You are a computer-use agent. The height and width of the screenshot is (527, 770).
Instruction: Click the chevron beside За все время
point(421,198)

--

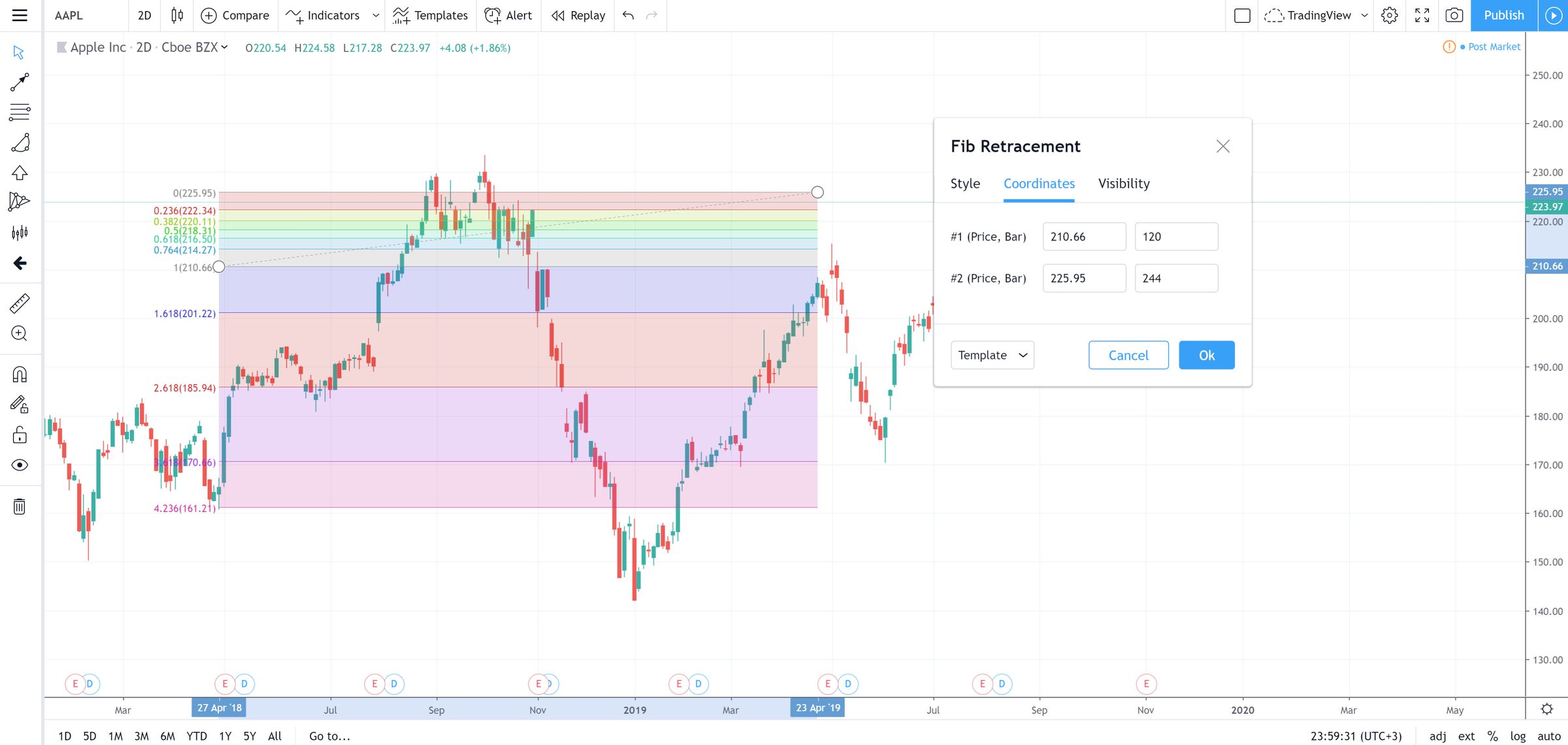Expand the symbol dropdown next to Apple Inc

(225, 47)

* * *

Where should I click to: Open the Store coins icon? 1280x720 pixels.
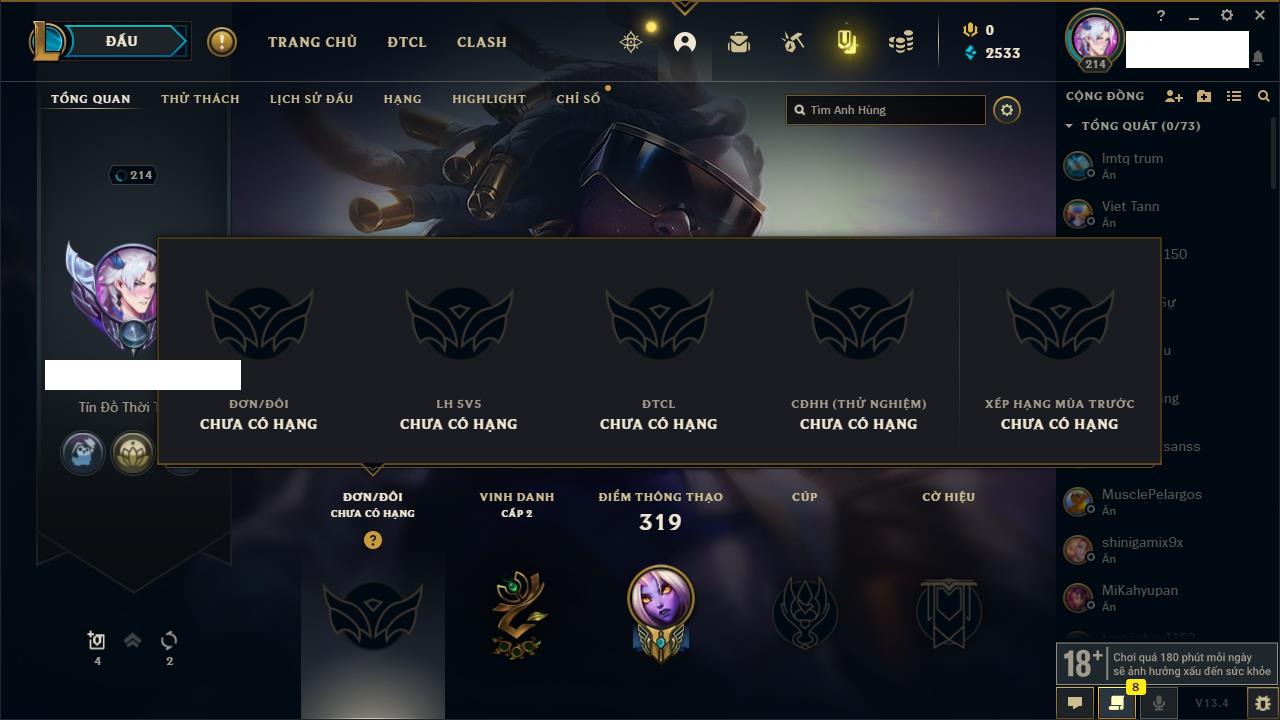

*PROBLEM TO WORK ON*
Give the entries from the line that contains "You are a computer-use" through the line that contains "point(421,198)", both included, as a two-column CSV with the columns "entry" and "answer", one row per entry. Put each entry's text and its answer in their own quoted fields, with line breaks replaced by spaces.

*OUTPUT OF THE EXERCISE*
entry,answer
"You are a computer-use agent. The height and width of the screenshot is (527, 770). Instruction: Click the chevron beside За все время","point(421,198)"